Data across any organization tends to be siloed and far-flung, spanning departments within a firm, continents and supply chains. Monetizing data is a challenge, of course, because collecting and visualizing it presents challenges in and of themselves. To manage data, then: Ignore the silos.
That’s according to Kendall Clark, CEO and co-founder of data unification firm Stardog, who told PYMNTS in an interview that technology is marked by “useful fictions” that help people navigate everyday life.
“We’re not interested in breaking down silos or eliminating them,” he said. “We’re interested in making the case that companies can act as if the silos don’t exist.”
Clark’s comments came as Stardog said this week that it had raised $9 million in a Series B funding round, led by Tenfore Holdings, with additional participation from Grotech Ventures, Boulder Ventures and Core Capital. This latest funding round brings the cumulative amount raised to $20 million. The new funding, according to the firm’s announcement, will be used to expand product offerings that include knowledge graphs.
At a high level, Clark said, firms only exist to be the repository of a particular data universe. For example, he noted, the key things that might differentiate a Tier 1 bank — Morgan Stanley, perhaps — from all other banks is simply the data it has on hand, tied to specific operations and customers.
In the universal jockeying for competitive advantage, he added, no matter the vertical, each firm needs to derive real value (economic value and otherwise) from the insights that can be gleaned from those data sets, making operations more efficient or driving down costs. Easier said than done, Clark told PYMNTS, as software — and technology in general — has not kept pace with that need to slice and dice data.
“A recent Morgan Stanley poll found that digital transformation is now the second-highest business tech spending priority, behind cloud computing.” Learn more via @MorganStanley #DigitalTransformation https://t.co/89Ayo1ViA3
— Stardog (@StardogHQ) October 24, 2019
Data’s Like The Weather
Clark noted data collection is something firms must plan to do, though it is not something that can be controlled.

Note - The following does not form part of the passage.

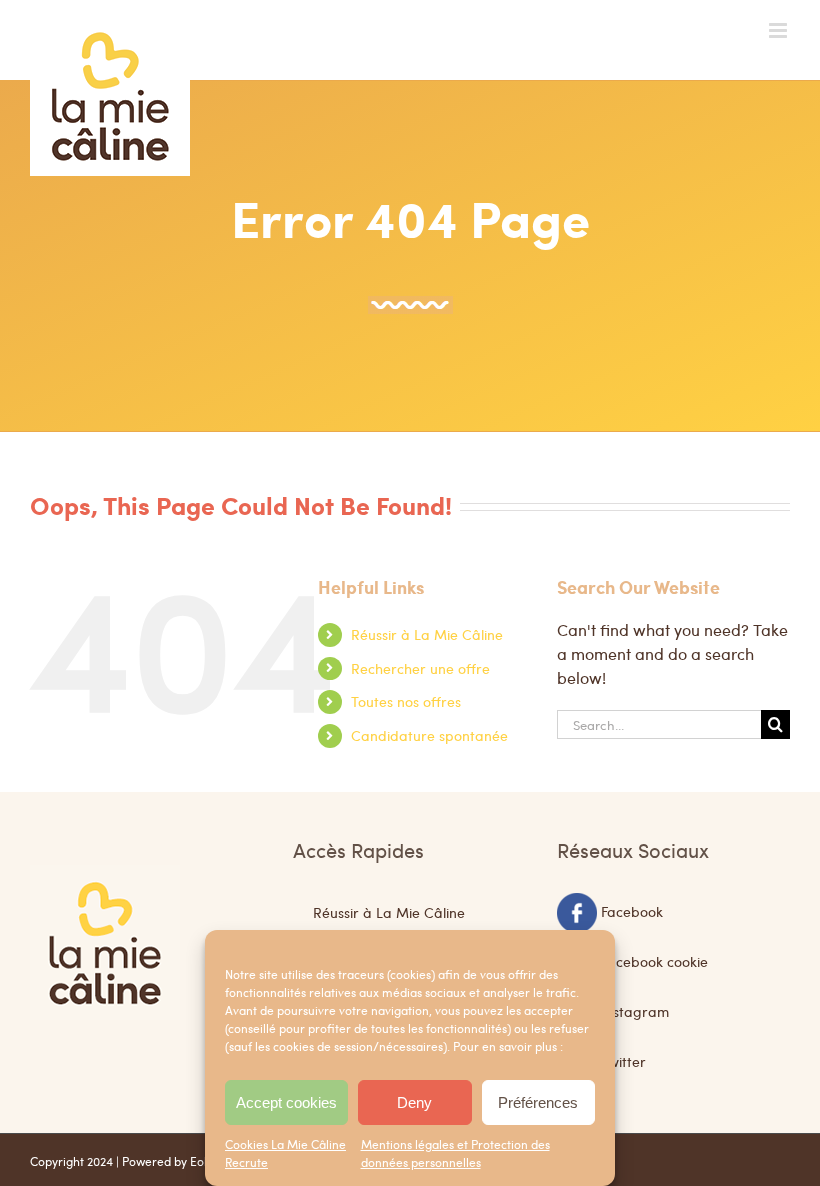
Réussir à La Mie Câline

“Data is like the weather or traffic,” he said. “It is something that happens to you that’s something you cause [through day-to-day operations], that is unavoidable, continuous and ubiquitous.”
Against the backdrop where data is universal, flowing constantly, Clark turned a bit of conventional wisdom on its ear. Conventional wisdom, after all, holds that businesses are siloed, and that silos need to be broken down to let data flow effectively among decision-makers.
He noted that the tech industry is full of “useful fictions” that help firms organize their operations for productivity gains, such as the idea that the cloud is where software and data reside. “The cloud is just some other company’s data center,” Clark said. In another example, storage area networks (which is how modern disk storage is organized) generate a picture in the mind’s eye that companies have infinitely scalable hard drives to which firms can read and write data, without any concern for the laws of physics.
Stardog seeks to bypass those fictions by creating a single place in an organization (on-premise or in a private cloud) where data queries can be sent, and answers received — while leaving the data components in their respective silos.
The ability to use data from far-flung sources can make organizations more flexible and agile across financial services and supply chain management, he said. In the case of consumer packaged goods or retail firms, unified data allows for a 360-degree view of the end customer, offering personalized advertisements — or in pharma, personalized medicine.
“The more a company knows about you, the better quality of service they can give you, and the more relevant kind of offer it can make you,” he explained.
The benefits may range from customer loyalty through repeat sales.
“Payments are one of these places where, in financial services, under the general rubric of knowing more about your customer, that sort of insight into who you’re dealing with gives you opportunity for better algorithms,” Clark said.
Looking ahead, Stardog will focus on existing markets within financial services, manufacturing, government and healthcare. In specific reference to payments, he noted, Stardog sees promise in the creation of a single euro payments area (SEPA) in the EU, where some of the firm’s customers are working on that payments standard.
“Every big company,” he told PYMNTS, “is the master of a very particular and unique data universe, … and one of the keys to success is explaining what you deeply know or can do.”